»»

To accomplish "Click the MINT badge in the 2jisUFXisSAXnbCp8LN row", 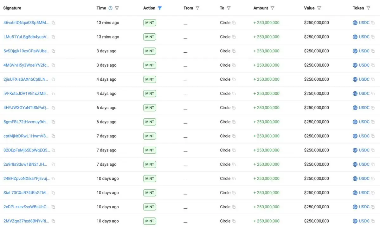I will 150,79.
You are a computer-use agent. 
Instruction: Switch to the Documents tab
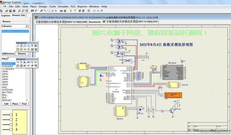(x=95, y=22)
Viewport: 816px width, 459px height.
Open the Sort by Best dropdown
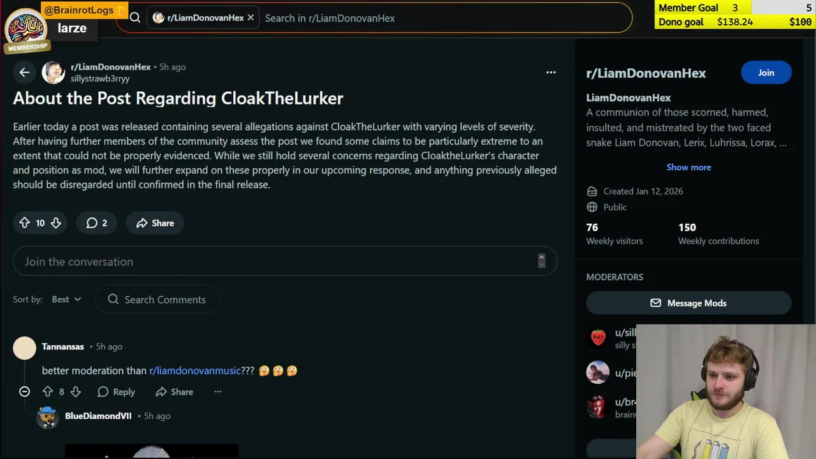click(67, 300)
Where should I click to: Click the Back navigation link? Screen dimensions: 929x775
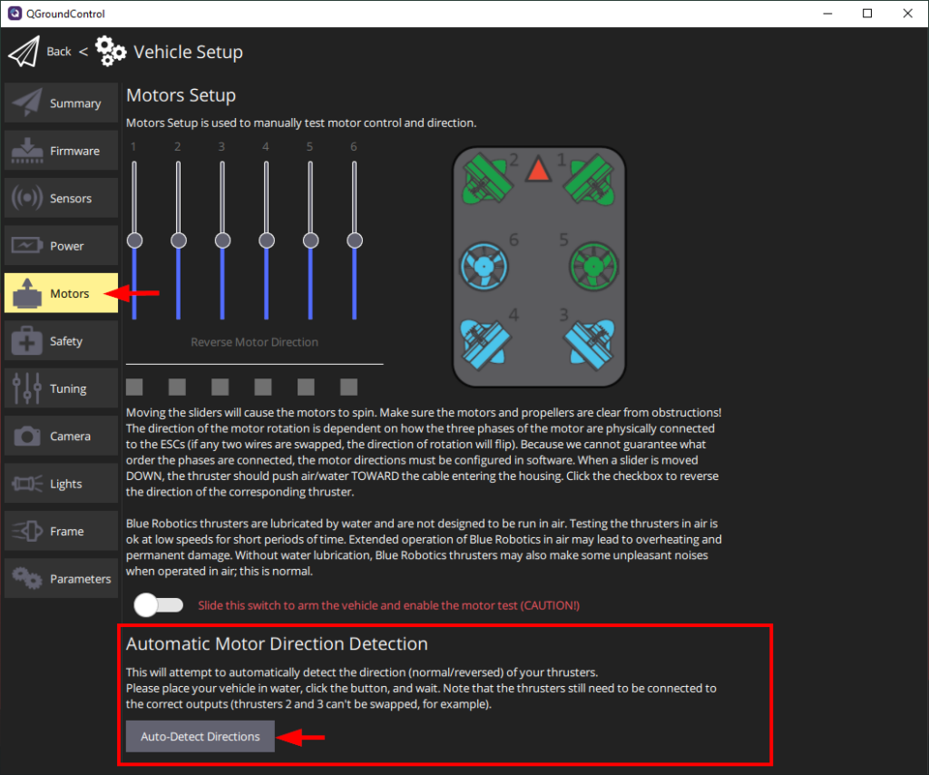[x=58, y=52]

««

» **What you need to do**
Copy the records word for word, beginning at the line that contains "You are a computer-use agent." and stopping after the last line of the records. Leave the pictures out of your copy.

» **Written solution**
You are a computer-use agent. 
Instruction: Switch to the Documents tab
(x=95, y=22)
Viewport: 816px width, 459px height.
Open the Sort by Best dropdown
click(67, 300)
Where should I click to: Click the Back navigation link? Screen dimensions: 929x775
[x=58, y=52]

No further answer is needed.